Sayfa Metni →
● ● ● ● ● ● ●

Hakan Balta yine inanılmazdı savunmada.. Net bir şekilde ortadadır bence Balta'nın son iki 90 dakikasından sonra.. Bu adam sağlam bir stoperdir.. Sol bek tercihi teknik adamın oyun yapısına göre kabul edilebilir bir durumdur ama.. Amadan sonrakini daha önceki yazılardan biliyorsunuz.. Fakat şu net bir gerçek, Balta ikili oynayan ve ikisinde de belli bir seviyenin üzerini sürekli tutturan yapısıyla bu takımda her zaman bulunması gereken bir oyuncudur.. Sahada ya da yedekte.. Yokluk içinde çok daha net anlaşılıyor bazı oyuncuların değeri, takım içindeki önemi..
Avni Aker'i hiç görmedim.. Hayatımda o statta hiç maç seyretmedim.. Tamamen televizyondan yansıyan bir saptamada bulunacağım.. Sayısız maç izlemiş biri olarak, hayatımda takımını bu kadar olumsuz etkileyen bir taraftara ben şahit olmadım.. Bu söylediğimin tamamen yanlış olma ihtimali de var ama ekrandan bana gelen budur.. Eğer Avni Aker tribünlerinden blogu okuyan biri varsa yorum bölümüne bu konuda bir açıklama yapmasını ve geçmiş senelerle bu seneyi karşılaştırmasını kişisel olarak isterim.. Trabzonlular gücenmesin ama bence zarar veriyorlar takımlarına..
Bu kadar kısır futbolda bu kadar eksikle ve özellikle eksik bırakılmayla Galatasaray'ın bu geceki etkisiz futboluna bir şey diyemem ama sene başından beri Ersun Yanal'la ligin en sistemli topunu oynayan, 4-3-3 gibi bir üst sistemi net bir şekilde sahaya oya gibi koyan Trabzonspor'un etkisiz futbolu eleştirilebilir.. Umut Bulut ve Gökhan Ünal ikilisinin sene başından beri devam eden yetersizlikleri mutlaka böyle maçlarda daha çok göze çarpıyor.. Mesela şu Milan Baros Ersun Yanal'ın elinde olsaydı sezon başından beri iyi bekler, müthiş tandem, Selçuk-Colman-Hüseyin'in ortada oluşturduğu iyi yapı ve açık/forvetlerle Trabzon neler koyardı ortaya onu düşünüyorum.. Lig çoktan bitmişti bence.. O yüzden sene başında kimsenin hayal edemeyeceği pozisyonlara gelen Trabzonspor'un yaşadığı form kayıplarında Ersun Yanal'ı ortaya atıp gidişini falan konuşmaya başlamak inanılmaz bir komedi olarak Türkiye kayıtlarına geçmek üzere.. Trabzonspor Yönetimi'nin bunun ayırdını iyi yapması gerekiyor.. Tamamen kişisel yapısı nedeniyle teknik yönünü artık görmezden geldiğim Bülent Uygun'un yanında Ersun Yanal değişen yapısıyla bu senenin en değerli teknik adam performansını gösteriyor.. Ligi 3. ya da 4. bitirmeleri de bunu değiştirmeyecek ligin geri kalan döneminde..

● ● ● ● ● ● ●

Verilen Kayıtlar →

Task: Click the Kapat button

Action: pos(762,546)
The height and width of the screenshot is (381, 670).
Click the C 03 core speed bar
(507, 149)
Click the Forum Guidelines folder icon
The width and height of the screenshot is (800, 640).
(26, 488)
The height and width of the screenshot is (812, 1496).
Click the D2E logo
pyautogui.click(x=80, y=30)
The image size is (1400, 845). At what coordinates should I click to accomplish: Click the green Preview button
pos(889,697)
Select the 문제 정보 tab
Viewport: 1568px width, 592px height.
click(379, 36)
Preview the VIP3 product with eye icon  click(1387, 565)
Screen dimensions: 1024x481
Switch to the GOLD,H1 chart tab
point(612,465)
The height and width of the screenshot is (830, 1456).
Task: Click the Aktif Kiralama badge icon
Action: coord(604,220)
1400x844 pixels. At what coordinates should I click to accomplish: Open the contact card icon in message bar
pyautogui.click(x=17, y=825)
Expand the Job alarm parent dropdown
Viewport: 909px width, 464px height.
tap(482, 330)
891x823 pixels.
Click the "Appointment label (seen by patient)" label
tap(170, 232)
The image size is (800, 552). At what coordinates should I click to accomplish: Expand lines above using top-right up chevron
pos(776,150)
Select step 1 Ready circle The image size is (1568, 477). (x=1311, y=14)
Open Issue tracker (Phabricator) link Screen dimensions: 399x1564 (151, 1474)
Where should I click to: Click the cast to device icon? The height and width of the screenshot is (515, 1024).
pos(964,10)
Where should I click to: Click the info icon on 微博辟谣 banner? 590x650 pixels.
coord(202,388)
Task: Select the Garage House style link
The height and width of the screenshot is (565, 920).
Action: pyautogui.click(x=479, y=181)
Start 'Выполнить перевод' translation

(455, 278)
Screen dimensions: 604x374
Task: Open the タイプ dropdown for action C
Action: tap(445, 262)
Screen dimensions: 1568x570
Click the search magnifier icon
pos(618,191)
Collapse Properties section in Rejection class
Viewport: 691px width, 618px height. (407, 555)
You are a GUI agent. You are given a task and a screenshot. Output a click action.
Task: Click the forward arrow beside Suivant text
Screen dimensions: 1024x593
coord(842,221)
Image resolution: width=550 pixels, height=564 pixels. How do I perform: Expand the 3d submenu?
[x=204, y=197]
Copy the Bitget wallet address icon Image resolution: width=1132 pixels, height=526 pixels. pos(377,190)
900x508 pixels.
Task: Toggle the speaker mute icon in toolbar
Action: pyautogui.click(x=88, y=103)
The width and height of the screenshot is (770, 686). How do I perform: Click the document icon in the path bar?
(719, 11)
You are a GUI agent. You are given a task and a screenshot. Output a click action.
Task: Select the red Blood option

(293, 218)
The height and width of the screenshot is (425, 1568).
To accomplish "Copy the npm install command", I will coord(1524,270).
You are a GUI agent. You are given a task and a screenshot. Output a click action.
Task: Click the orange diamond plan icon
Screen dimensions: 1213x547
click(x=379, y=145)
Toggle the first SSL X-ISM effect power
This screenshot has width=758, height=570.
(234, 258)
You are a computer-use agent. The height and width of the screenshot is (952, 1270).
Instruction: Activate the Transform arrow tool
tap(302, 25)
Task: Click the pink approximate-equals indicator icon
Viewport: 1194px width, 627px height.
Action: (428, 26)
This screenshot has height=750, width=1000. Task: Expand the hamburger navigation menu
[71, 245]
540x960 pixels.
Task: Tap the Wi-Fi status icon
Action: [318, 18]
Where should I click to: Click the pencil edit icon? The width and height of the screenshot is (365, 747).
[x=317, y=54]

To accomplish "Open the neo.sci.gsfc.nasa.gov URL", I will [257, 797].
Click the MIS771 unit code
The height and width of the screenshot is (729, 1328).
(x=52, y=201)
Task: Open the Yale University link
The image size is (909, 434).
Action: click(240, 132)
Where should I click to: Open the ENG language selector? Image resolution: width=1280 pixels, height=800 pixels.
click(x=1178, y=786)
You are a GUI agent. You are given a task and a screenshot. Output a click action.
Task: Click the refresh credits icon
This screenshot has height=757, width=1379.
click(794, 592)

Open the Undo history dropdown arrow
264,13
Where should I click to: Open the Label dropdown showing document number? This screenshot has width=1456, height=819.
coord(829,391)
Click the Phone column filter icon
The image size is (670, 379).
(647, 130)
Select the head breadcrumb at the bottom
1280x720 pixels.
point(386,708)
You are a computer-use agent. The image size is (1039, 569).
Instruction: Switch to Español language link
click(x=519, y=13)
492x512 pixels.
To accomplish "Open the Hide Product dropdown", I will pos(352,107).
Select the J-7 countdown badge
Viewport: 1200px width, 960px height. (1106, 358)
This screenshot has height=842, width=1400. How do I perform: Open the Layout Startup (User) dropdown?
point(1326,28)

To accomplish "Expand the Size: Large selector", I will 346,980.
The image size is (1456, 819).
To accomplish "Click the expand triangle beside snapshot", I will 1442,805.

● ● ● ● ● ● ●

Görev Tanımı →
Sayfa metninde "Hakan Balta yine" sözleriyle başlayan yerden "takım içindeki önemi.." sözlerine kadar her şeyi hiçbir değişiklik yapmadan yeniden yazın. Kayıtlara burada gerek yoktur.

Çözümlü Alıştırma →
Hakan Balta yine inanılmazdı savunmada.. Net bir şekilde ortadadır bence Balta'nın son iki 90 dakikasından sonra.. Bu adam sağlam bir stoperdir.. Sol bek tercihi teknik adamın oyun yapısına göre kabul edilebilir bir durumdur ama.. Amadan sonrakini daha önceki yazılardan biliyorsunuz.. Fakat şu net bir gerçek, Balta ikili oynayan ve ikisinde de belli bir seviyenin üzerini sürekli tutturan yapısıyla bu takımda her zaman bulunması gereken bir oyuncudur.. Sahada ya da yedekte.. Yokluk içinde çok daha net anlaşılıyor bazı oyuncuların değeri, takım içindeki önemi..